- **TASK DESCRIPTION**:
Keep the wording of every entry exactly as it is while leaving the pictures out of your copy.

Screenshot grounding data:
#####

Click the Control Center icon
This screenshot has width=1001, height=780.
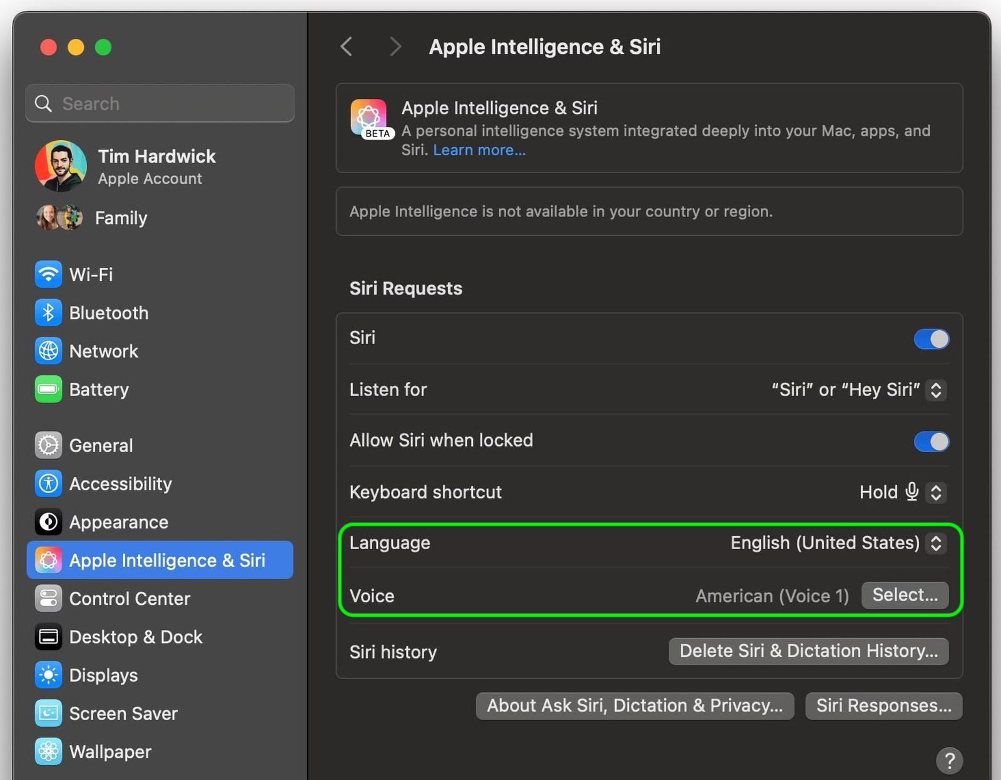(x=48, y=599)
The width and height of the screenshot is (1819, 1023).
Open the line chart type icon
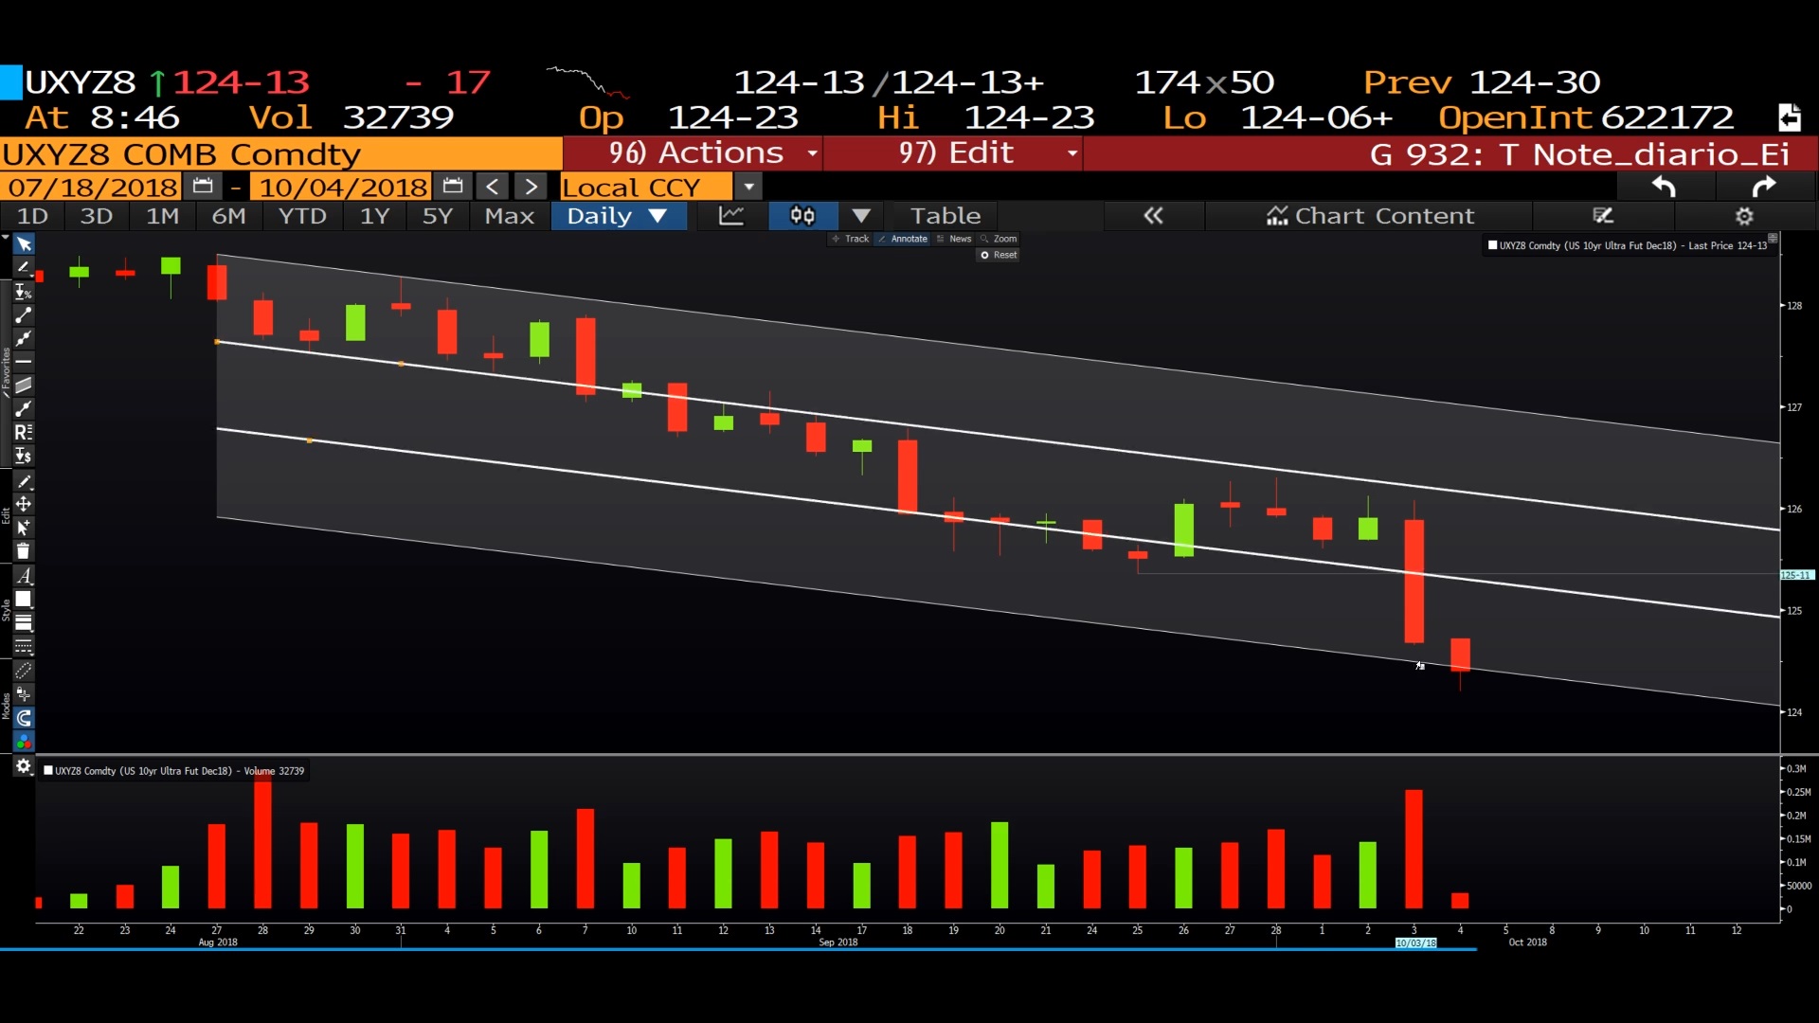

#####

- **RESULT OF THIS TASK**:
Click the Control Center icon
This screenshot has width=1001, height=780.
(x=48, y=599)
The width and height of the screenshot is (1819, 1023).
Open the line chart type icon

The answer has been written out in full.